Thomas Waldmann (12/2016)

Feature Set (1)

  • simple & fast
  • deduplication
  • compression
  • authenticated encryption

  • easy pruning of old backups

  • simple backend (k/v, fs, via ssh)

Feature Set (2)

  • FOSS (BSD license)

  • good docs

  • good platform / arch support

  • xattr / acl support

  • FUSE support ("mount a backup")

Code

  • 95% Python 3.4+, Cython
    (high-level code, glue code)
  • 5% C
    (performance critical stuff)
  • only ~12000 LOC total
  • few dependencies
  • unit tests, CI

Security

  • Signatures / Authentication
    no undetected corruption/tampering
     
  • Encryption / Confidentiality
    only you have access to your data
     
  • FOSS in Python
    review possible, no buffer overflows

Safety

  • Robustness
    (by append-only design, transactions)
     
  • Checkpoints
    every 5 minutes (between files)
     
  • msgpack with "limited" Unpacker
    (no memory DoS)

Crypto Keys

  • client-side meta+data encryption
     
  • separate keys for sep. concerns
     
  • passphrase pbkdf2 100k rounds
     
  • Keys:
    • none
    • repokey (replaces: passphrase-only)
    • passphrase protected keyfile

Crypto Cipher/MAC

  • AEAD, Encrypt-then-MAC
    • AES256-CTR + HMAC-SHA256
    • Counter / IV deterministic, never repeats
    • we're working on adding AES256-GCM, maybe
      also others (AES-OCB? chacha20-poly1305?)

       
  • uses OpenSSL

     
  • Intel/AMD: AES-NI, PCLMULQDQ

Compression

  • none
    • no compression, 1:1 pass through, no cpu usage
  • lz4
    • low compression, super fast
    • sometimes faster than w/o compression
  • zlib
    • medium compression, medium fast, level 0..9
  • lzma
    • high compression, slow, level 0..9
    • beware of higher levels of lzma: super slow and they do not compress better due to chunk size

Deduplication (1)

  • No problem with:
    • VM images (sparse file support)
    • (physical) disk images
    • renamed huge directories/trees
    • inner deduplication of data set
    • historical deduplication
    • deduplication between different machines

 

Deduplication (2)

  • Content defined chunking:
    • "buzhash" rolling hash
    • cut data when hash has specific bit pattern,
      yields chunks with 2^n bits target size
    • n + other chunker params configurable now
    • seeded, to avoid fingerprinting chunk lengths
       
  • Store chunks under id into store:
    • id = HASH(chunk)  [without encryption]
    • id = HMAC(mac_key, chunk)  [with encryption]
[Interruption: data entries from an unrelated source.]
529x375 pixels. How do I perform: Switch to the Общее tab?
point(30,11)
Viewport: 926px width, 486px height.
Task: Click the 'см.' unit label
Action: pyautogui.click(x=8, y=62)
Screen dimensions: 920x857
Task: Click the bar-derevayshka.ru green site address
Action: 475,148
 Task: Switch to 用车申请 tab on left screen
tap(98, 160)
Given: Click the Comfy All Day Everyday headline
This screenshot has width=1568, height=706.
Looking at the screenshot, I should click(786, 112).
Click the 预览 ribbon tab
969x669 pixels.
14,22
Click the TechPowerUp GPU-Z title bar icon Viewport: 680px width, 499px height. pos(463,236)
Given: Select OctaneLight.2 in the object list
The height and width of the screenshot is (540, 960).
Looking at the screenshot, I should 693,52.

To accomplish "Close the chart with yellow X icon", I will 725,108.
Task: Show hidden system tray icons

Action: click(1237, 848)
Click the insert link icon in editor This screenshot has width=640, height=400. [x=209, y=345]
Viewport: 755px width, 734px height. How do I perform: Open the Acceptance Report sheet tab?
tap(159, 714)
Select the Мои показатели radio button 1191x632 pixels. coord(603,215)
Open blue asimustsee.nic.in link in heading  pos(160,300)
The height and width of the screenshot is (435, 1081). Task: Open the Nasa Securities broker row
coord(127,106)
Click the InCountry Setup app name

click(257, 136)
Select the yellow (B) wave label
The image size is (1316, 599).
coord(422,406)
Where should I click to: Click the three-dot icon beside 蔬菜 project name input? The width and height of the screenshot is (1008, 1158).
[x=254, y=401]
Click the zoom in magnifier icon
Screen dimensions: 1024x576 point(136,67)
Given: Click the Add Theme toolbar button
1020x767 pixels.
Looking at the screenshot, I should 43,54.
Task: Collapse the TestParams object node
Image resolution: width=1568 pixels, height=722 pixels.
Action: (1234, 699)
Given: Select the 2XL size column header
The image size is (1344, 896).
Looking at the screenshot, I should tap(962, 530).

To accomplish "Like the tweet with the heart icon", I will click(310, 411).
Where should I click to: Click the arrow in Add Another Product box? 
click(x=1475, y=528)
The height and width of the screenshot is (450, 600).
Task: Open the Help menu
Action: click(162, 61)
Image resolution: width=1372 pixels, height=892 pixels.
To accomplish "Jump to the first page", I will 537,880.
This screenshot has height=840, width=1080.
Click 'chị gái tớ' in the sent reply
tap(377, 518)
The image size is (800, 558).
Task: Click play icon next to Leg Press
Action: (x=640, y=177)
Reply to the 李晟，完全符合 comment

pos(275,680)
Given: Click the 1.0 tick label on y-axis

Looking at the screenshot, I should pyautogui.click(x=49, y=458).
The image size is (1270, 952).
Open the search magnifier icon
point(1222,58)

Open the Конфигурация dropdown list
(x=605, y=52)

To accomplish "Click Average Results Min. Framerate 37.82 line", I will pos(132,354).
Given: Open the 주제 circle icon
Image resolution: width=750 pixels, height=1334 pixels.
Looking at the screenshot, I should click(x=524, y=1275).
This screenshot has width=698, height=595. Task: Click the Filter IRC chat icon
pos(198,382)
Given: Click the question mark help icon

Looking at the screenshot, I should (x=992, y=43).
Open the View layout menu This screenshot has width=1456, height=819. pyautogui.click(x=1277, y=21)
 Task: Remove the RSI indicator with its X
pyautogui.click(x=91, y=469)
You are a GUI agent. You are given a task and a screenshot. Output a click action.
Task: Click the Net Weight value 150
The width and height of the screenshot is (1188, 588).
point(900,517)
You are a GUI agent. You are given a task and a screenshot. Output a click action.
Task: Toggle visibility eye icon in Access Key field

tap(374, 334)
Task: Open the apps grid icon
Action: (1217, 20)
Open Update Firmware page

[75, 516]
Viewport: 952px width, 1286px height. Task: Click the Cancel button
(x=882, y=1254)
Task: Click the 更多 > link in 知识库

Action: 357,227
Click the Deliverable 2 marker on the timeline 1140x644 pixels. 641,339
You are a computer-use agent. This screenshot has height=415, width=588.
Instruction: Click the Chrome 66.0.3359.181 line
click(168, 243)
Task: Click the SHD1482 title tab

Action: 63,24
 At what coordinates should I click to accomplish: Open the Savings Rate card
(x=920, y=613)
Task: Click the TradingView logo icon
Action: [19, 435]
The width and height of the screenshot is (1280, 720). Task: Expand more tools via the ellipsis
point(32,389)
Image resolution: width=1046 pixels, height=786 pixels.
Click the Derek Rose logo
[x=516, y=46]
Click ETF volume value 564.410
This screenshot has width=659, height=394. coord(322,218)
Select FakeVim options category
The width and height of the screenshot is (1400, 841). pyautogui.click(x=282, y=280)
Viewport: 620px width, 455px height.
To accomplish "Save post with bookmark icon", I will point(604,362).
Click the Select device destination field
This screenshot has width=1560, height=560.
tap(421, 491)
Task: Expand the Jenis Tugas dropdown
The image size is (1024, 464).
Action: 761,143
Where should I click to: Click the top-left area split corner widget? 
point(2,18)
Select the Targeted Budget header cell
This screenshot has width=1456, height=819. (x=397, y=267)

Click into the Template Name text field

Fork from Attic (May 2015)

  • attic has a good codebase
  • attracted quite some devs
  • lots of pull requests and activity
     
  • but:
  • low / slow PR acceptance
  • 1 main developer with little time
  • rather wanted it as his little pet project
  • rather coding on his own than review code
  • "compatibility forever"

Borg - different goals

  • developed by "The Borg Collective"

  • more open development

  • new developers are welcome!

  • quicker development

  • redesign where needed

  • changes, new features

  • incompatible changes with good reason

  • thus: less "sta(b)le"

Borg, the year after forking

  • attic repo:    ~600 changesets

  • borg repo: ~3300 changesets
  • developers, developers, developers!
  • active community:
    on github, irc channel, mailing list
  • bug and scalability fixes, #5
  • features!  testing.  platforms. docs.

Borg 1.0 (now)

  • packaged for many Linux distributions

  • also in *BSD and Mac OS X dists

  • more or less works on Windows & Cygwin

  • Slashdot's "borgbackup 1.0 released" coverage helped quite a bit.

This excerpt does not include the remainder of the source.